**Exercise prompt:** Scan the data below and copy each line where "will" occurs.

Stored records
━━━
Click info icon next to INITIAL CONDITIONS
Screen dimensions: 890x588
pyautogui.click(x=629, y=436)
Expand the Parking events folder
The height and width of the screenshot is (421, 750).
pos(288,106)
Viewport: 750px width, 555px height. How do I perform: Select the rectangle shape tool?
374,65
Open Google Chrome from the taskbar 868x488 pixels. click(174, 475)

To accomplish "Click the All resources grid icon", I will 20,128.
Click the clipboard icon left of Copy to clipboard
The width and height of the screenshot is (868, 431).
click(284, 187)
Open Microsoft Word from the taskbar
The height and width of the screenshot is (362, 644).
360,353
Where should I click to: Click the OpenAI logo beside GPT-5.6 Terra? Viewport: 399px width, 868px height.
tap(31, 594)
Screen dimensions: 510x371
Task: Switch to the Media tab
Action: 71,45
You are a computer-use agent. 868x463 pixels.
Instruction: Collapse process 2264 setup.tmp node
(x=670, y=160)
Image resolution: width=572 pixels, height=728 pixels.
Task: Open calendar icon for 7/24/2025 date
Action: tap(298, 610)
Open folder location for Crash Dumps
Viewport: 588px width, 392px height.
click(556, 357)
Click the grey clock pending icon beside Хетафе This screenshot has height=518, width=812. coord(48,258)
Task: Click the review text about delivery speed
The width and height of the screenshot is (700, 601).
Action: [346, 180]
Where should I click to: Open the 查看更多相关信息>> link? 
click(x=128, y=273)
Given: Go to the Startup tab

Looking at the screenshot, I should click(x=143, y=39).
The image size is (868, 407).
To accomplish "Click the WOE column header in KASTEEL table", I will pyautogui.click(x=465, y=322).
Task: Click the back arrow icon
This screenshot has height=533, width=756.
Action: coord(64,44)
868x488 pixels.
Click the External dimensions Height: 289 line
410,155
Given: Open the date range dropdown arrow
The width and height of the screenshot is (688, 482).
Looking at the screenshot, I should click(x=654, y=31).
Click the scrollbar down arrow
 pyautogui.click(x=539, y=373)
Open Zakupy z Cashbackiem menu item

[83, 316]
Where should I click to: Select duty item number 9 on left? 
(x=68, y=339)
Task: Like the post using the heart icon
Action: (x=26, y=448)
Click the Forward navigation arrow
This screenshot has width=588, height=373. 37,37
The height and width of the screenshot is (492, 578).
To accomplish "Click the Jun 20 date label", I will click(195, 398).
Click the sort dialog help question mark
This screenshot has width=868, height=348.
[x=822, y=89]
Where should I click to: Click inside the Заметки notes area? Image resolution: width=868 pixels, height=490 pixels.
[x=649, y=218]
━━━
**Result for this exercise:**
To accomplish "Click the All resources grid icon", I will 20,128.
To accomplish "Click the WOE column header in KASTEEL table", I will pyautogui.click(x=465, y=322).
To accomplish "Click the Jun 20 date label", I will click(195, 398).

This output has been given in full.